### EXERCISE REQUIREMENTS
In the records below, find the line that contains "Instruction: Open the Status Filter dropdown". Retype that line and all the lines after it through the end, leaving out the pictures.

### EXTRACTED ENTRIES
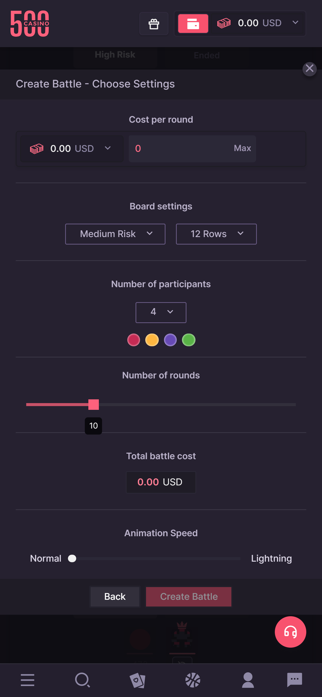Select the sports basketball icon
Screen dimensions: 322x697
tap(193, 680)
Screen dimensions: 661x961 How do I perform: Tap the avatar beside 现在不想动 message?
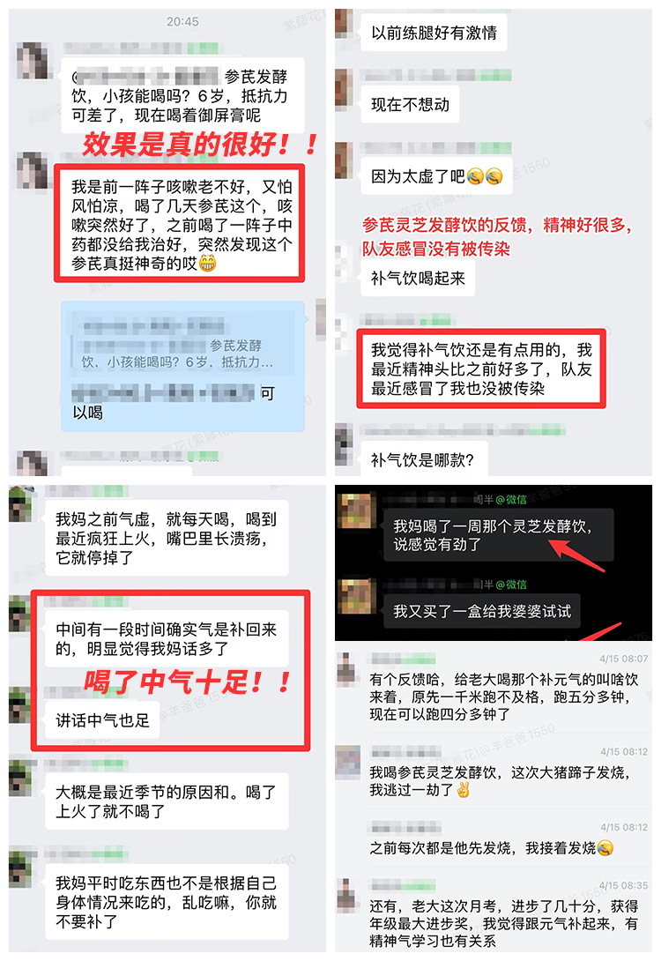pyautogui.click(x=344, y=89)
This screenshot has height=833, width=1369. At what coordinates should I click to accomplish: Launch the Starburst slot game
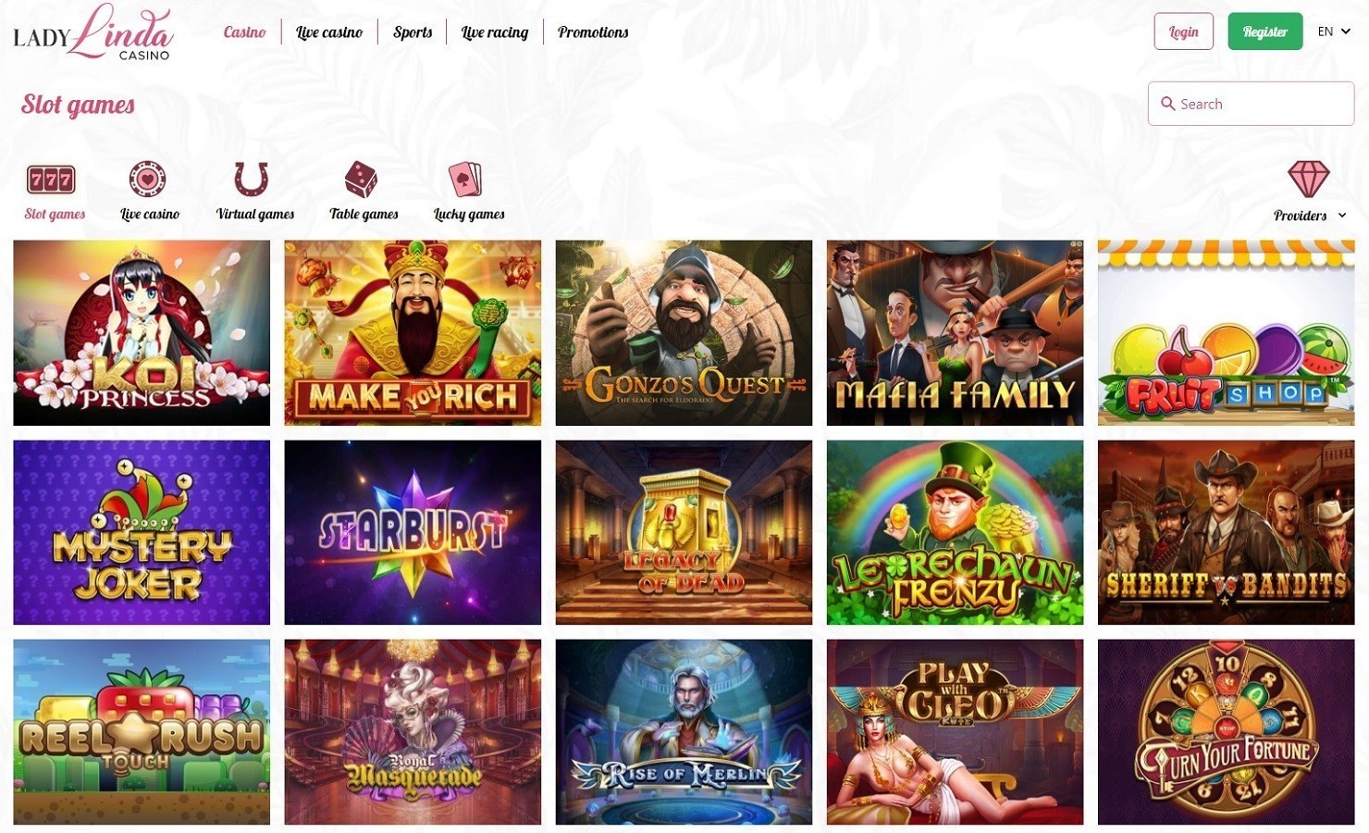[x=413, y=532]
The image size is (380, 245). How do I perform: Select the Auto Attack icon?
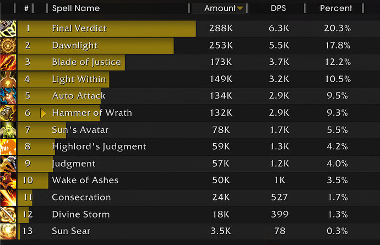tap(8, 96)
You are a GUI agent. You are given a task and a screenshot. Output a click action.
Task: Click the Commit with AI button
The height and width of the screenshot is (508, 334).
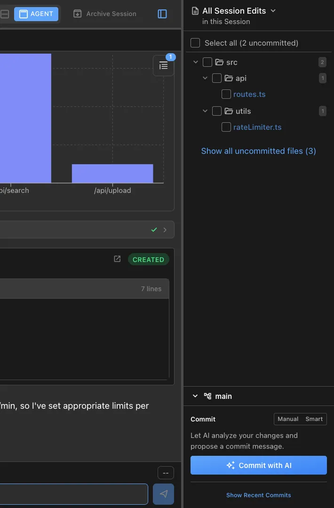click(x=258, y=465)
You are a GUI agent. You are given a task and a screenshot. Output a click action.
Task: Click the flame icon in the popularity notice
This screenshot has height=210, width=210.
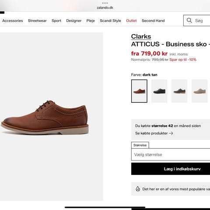pyautogui.click(x=138, y=189)
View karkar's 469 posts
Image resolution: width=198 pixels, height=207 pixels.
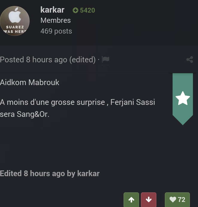tap(56, 31)
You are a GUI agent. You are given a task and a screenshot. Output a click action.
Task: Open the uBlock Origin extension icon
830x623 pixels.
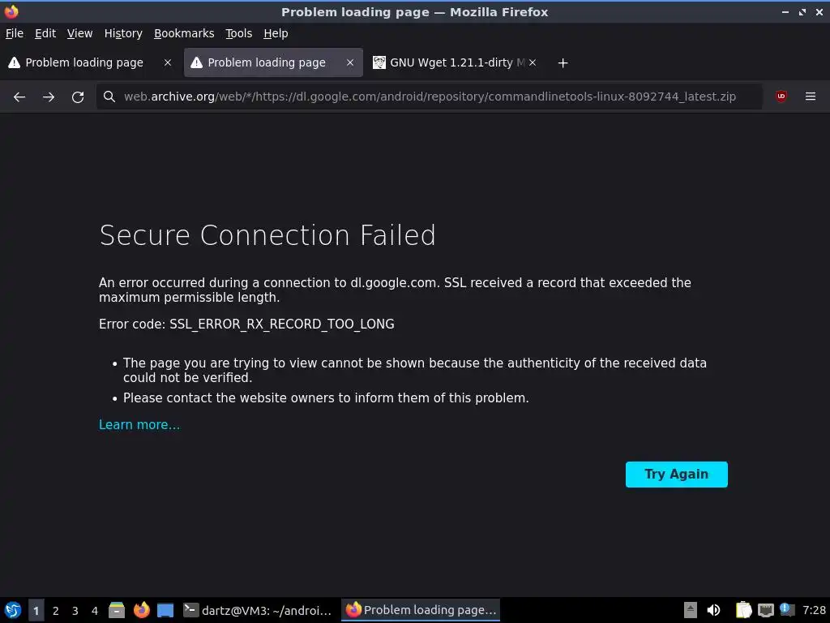click(x=781, y=97)
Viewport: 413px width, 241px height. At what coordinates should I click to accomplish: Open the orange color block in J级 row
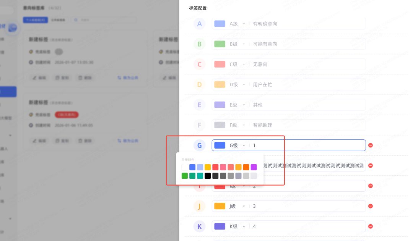pyautogui.click(x=220, y=206)
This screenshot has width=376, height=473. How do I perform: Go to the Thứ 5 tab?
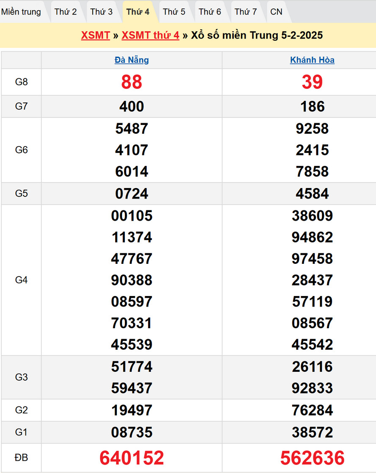pyautogui.click(x=174, y=11)
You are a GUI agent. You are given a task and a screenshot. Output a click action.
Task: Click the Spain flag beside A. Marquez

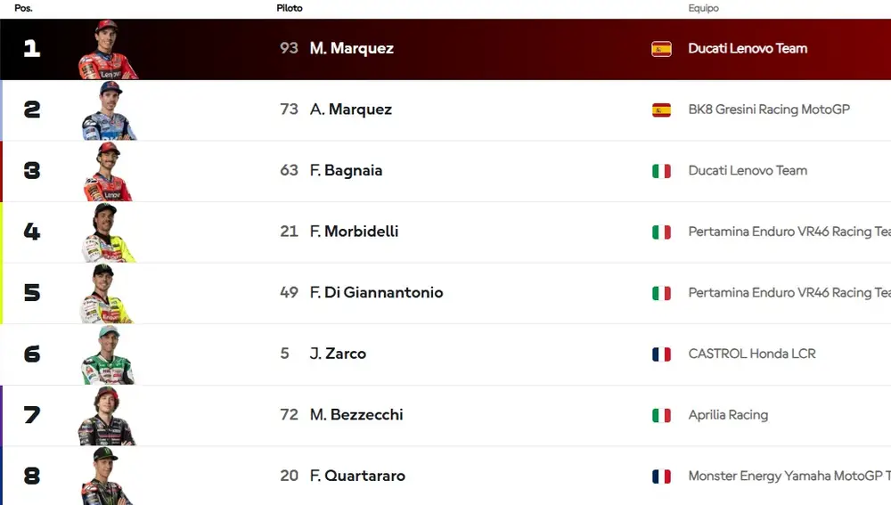pyautogui.click(x=661, y=110)
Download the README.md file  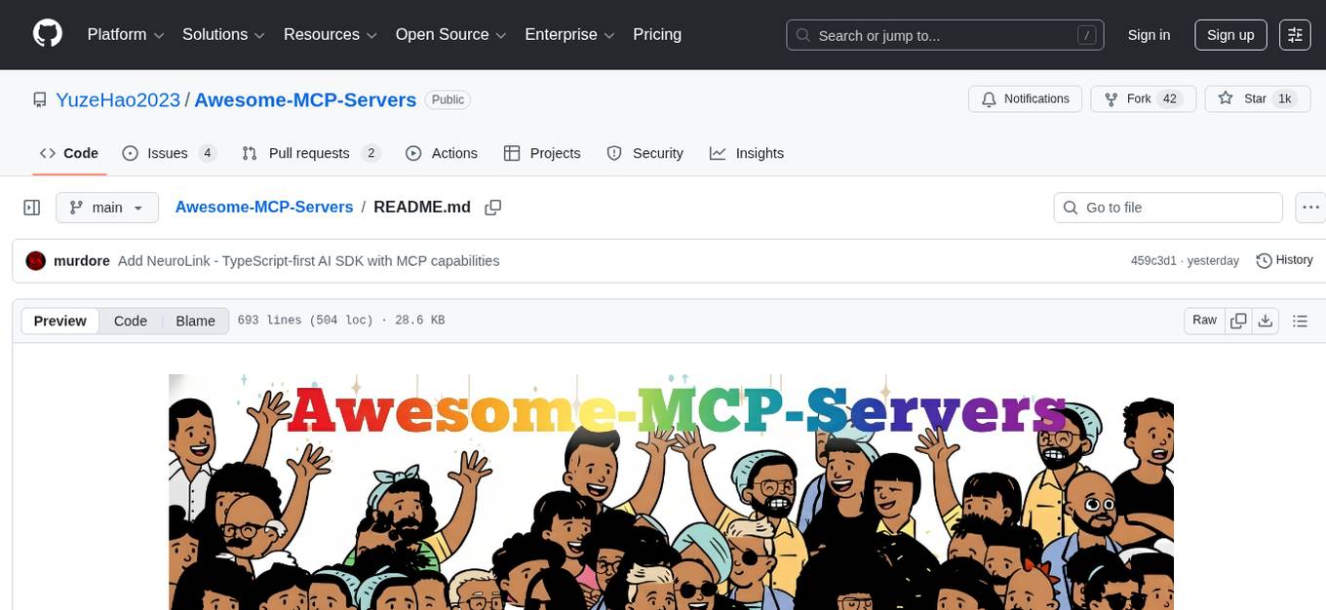tap(1266, 320)
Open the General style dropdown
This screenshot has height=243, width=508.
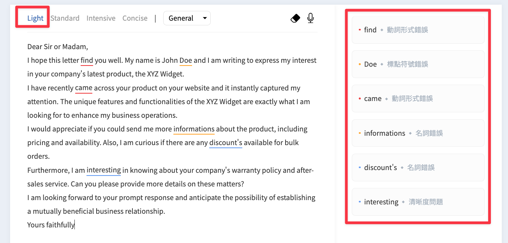[x=187, y=18]
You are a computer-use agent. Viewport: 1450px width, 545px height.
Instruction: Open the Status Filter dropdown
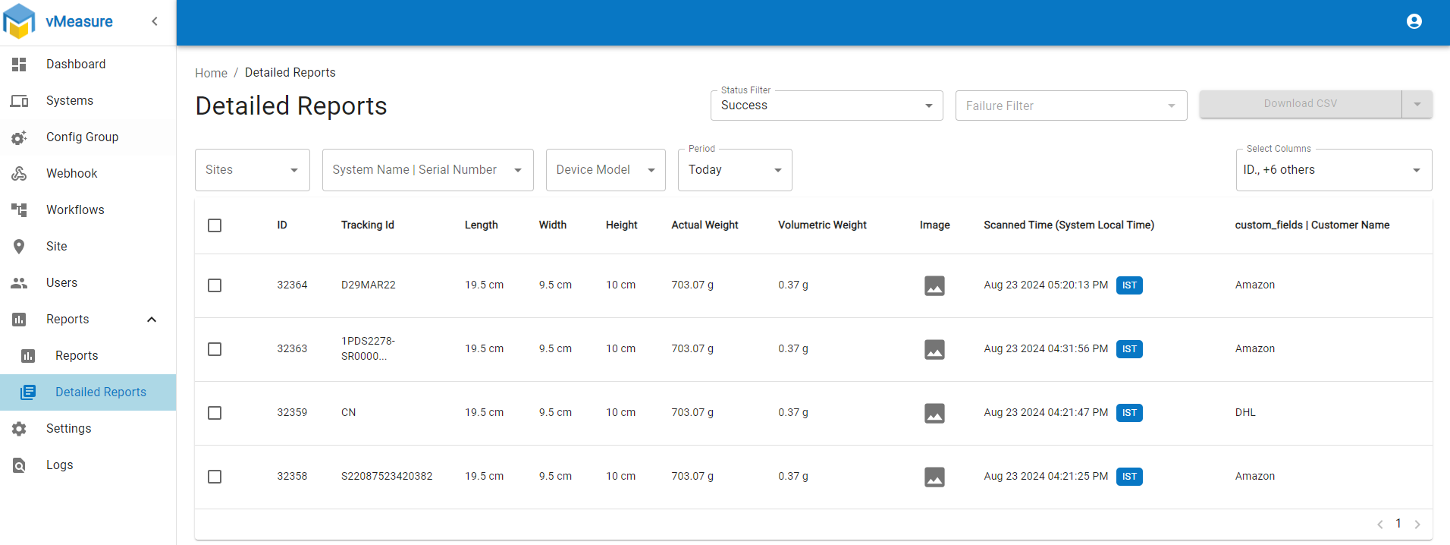coord(826,106)
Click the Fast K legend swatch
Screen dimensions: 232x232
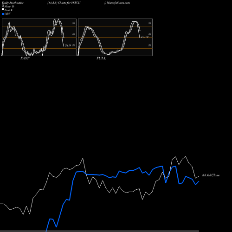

### OUTPUT FOR THIS TASK
Instruction: Open the Status Filter dropdown
coord(826,106)
Click the Fast K legend swatch
Screen dimensions: 232x232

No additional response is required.